## [TEXT]
•••••
Compilation album by Sub Pop Records
- Released: April 20, 2013
- Genre: Alternative rock
- Length: 39:06
- Label: Sub Pop

Sub Pop Records chronology
| Give the People What We Want: Songs of The Kinks (2001) | Sub Pop 1000 (2013) |  |

= Sub Pop 1000 =

Sub Pop 1000 is a compilation album released by Sub Pop. The album was limited, one-time release of 5,000 colored 12-inch vinyl records with cover art by Nathan Fox and will also include a 16-page booklet and MP3 download coupon. The record's release date coincides with Record Store Day on April 20, 2013, but is not a Record Store Day exclusive. The title references the 1986 compilation Sub Pop 100 and features previously unreleased songs by up-and-coming artists on the Sub Pop label.
•••••
## [SUPPLIED DATA]
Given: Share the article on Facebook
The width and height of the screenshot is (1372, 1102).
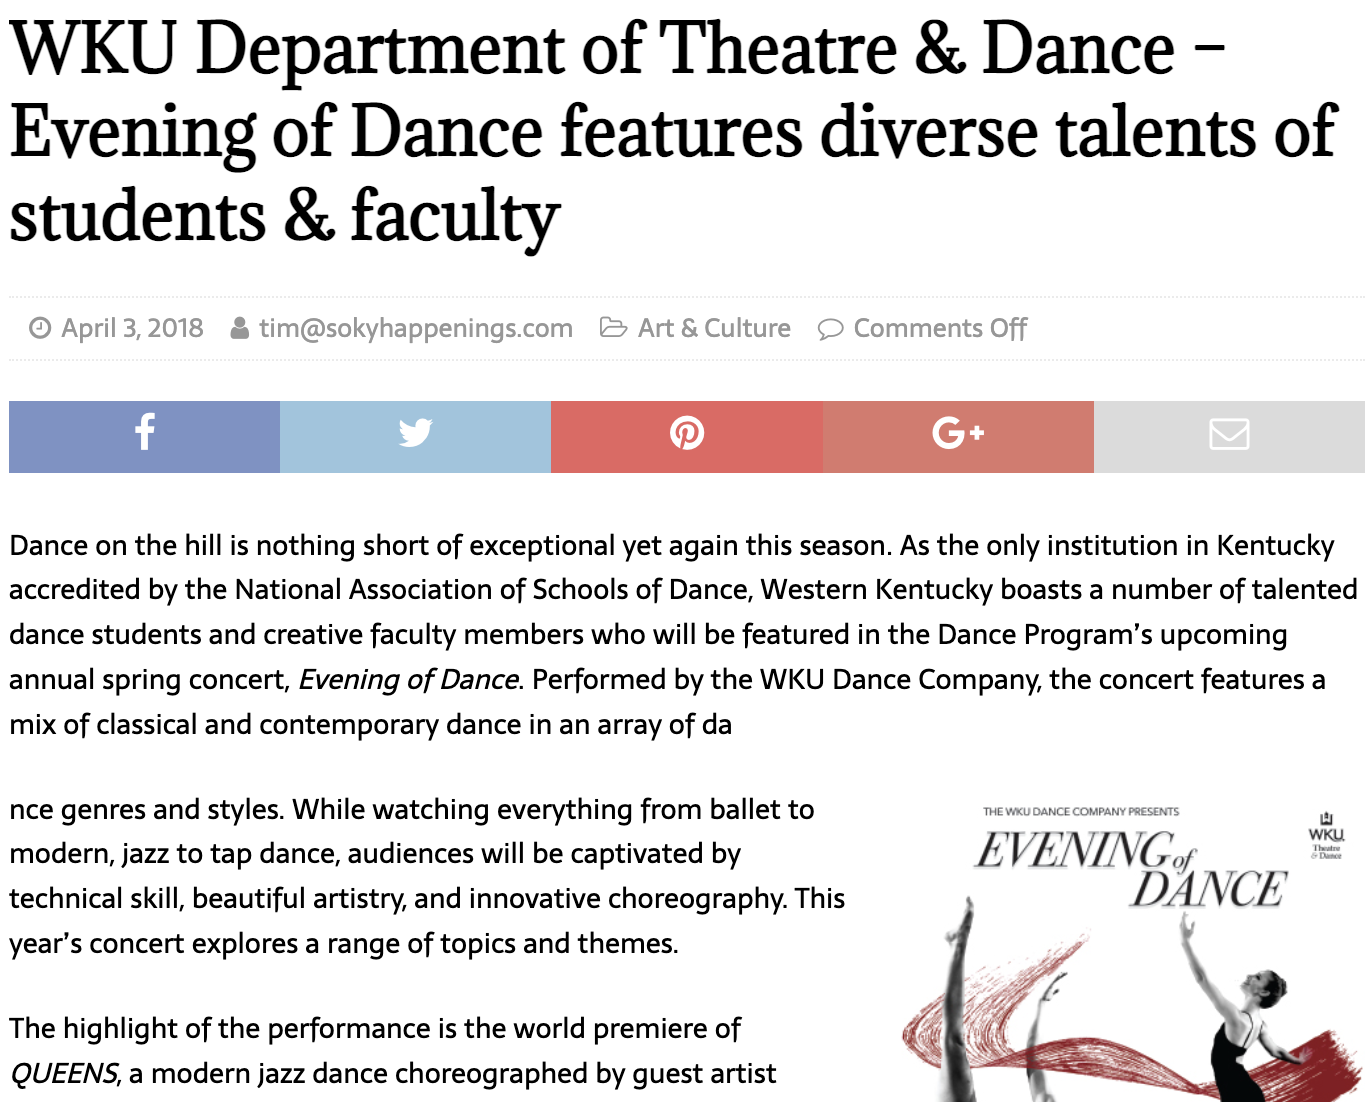Looking at the screenshot, I should 143,435.
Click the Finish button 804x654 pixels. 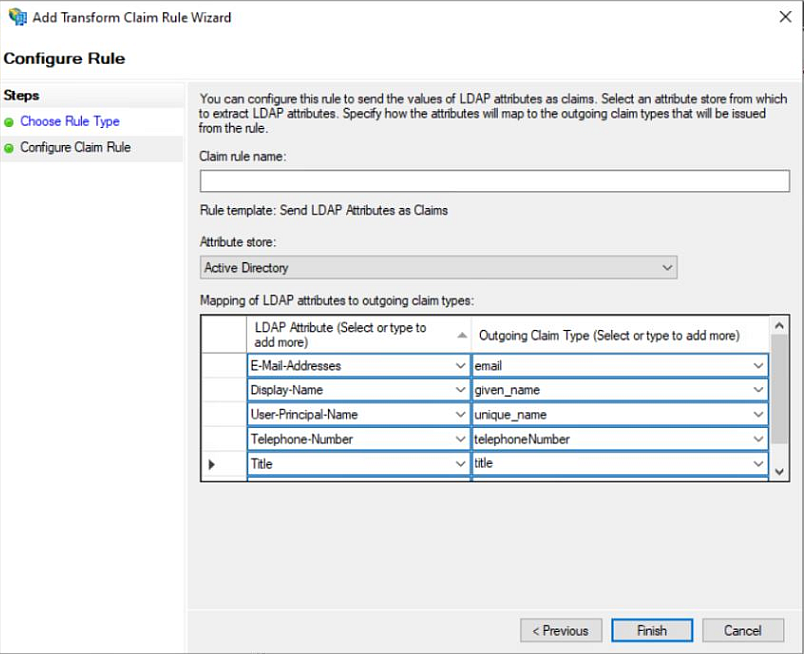click(652, 630)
•••••
## [TO DO]
Quote the part of the Sub Pop 1000 article that opens with the words "Sub Pop 1000 is" and closes with "Sub Pop label.". The listing has no connection to the Sub Pop 1000 article.

## [RESULT FOR THIS EXERCISE]
Sub Pop 1000 is a compilation album released by Sub Pop. The album was limited, one-time release of 5,000 colored 12-inch vinyl records with cover art by Nathan Fox and will also include a 16-page booklet and MP3 download coupon. The record's release date coincides with Record Store Day on April 20, 2013, but is not a Record Store Day exclusive. The title references the 1986 compilation Sub Pop 100 and features previously unreleased songs by up-and-coming artists on the Sub Pop label.